● DOCUMENT PASSAGE
++++++++++++++++++++

On Fri, Mar 12, 2021 at 8:16 AM connor horman via Std-Proposals <std-proposals@lists.isocpp.org> wrote:
I would say the same thing. By generalizing from "experimental feature diagnostic" to "custom diagnostic" you've also increased the scope of the diagnostic, which prevents fine-grained control of these custom diagnostics. With simply [[diagnostic]] programmers would have the option to disable none or all. With a set of specialized diagnostic attributes (deprecated, experimental, etc.) then programmers can pick and choose what diagnostics to ignore, what diagnostics to promote to errors, and which to leave.

Yes, although, you could solve that by scope-creeping again: the vendor might provide `-Wcustom=<tag>` with the semantics that it produces a warning for any "custom diagnostic" attribute whose tags include "<tag>".

    [[diagnostic(experimental, abi, v1.4, "a custom message")]] void f();
    [[diagnostic(deprecated, v1.2, "a custom message")]] void g();
    [[diagnostic(v1.2, "a custom message")]] void h();

    gcc -Wcustom=v1.2 test.cpp
    // warns on uses of `g` and `h`, but not `f`

On 11/03/2021 17.55, codusnocturnus via Std-Proposals wrote:
 > Why not just a generic compiler diagnostic message mechanism?
 >
 > [[diagnostic(level, msg)]]
 > Where level in { info, warn, error }

If you allow customizing the level to "error", your proposal will need to explain how that level is different from `=delete`.

Am I just imagining that someone recently submitted a proposal "=delete should have a reason"?
At least I thought the "should have a reason" meme was used in more than just P1301 [[nodiscard("should have a reason")]].

++++++++++++++++++++

● DATA RECORDS
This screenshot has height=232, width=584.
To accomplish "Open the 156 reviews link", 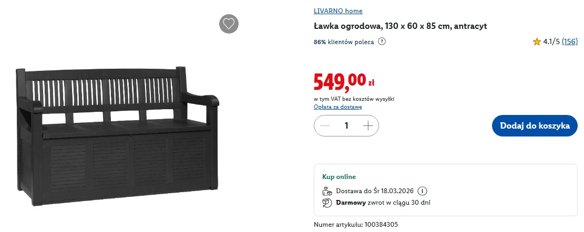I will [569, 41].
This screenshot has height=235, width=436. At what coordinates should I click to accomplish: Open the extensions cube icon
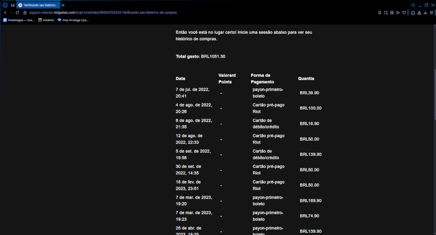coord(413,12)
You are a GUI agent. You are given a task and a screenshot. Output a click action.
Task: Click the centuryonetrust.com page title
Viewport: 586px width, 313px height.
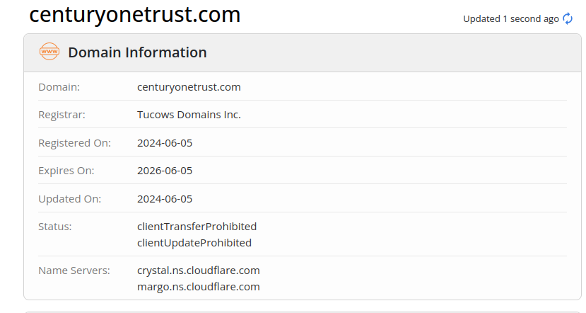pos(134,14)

++++++++++++++++++++

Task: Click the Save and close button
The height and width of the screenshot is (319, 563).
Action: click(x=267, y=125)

++++++++++++++++++++

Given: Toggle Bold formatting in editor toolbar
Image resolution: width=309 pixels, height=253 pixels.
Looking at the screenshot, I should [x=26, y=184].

++++++++++++++++++++

● EXERCISE INSTRUCTIONS
**A.** In the mailing-list post on diagnostic attributes, translate this sentence into German: "If you allow customizing the level to "error", your proposal will need to explain how that level is different from `=delete`."
**B.** Reproduce the mailing-list post on diagnostic attributes from "On Fri, Mar" to "which to leave.", character for character.

● SOLUTIONS IN ORDER
**A.** Wenn Sie erlauben, die Stufe auf „error“ anzupassen, muss Ihr Vorschlag erklären, wie sich diese Stufe von `=delete` unterscheidet.

**B.**
On Fri, Mar 12, 2021 at 8:16 AM connor horman via Std-Proposals <std-proposals@lists.isocpp.org> wrote:
I would say the same thing. By generalizing from "experimental feature diagnostic" to "custom diagnostic" you've also increased the scope of the diagnostic, which prevents fine-grained control of these custom diagnostics. With simply [[diagnostic]] programmers would have the option to disable none or all. With a set of specialized diagnostic attributes (deprecated, experimental, etc.) then programmers can pick and choose what diagnostics to ignore, what diagnostics to promote to errors, and which to leave.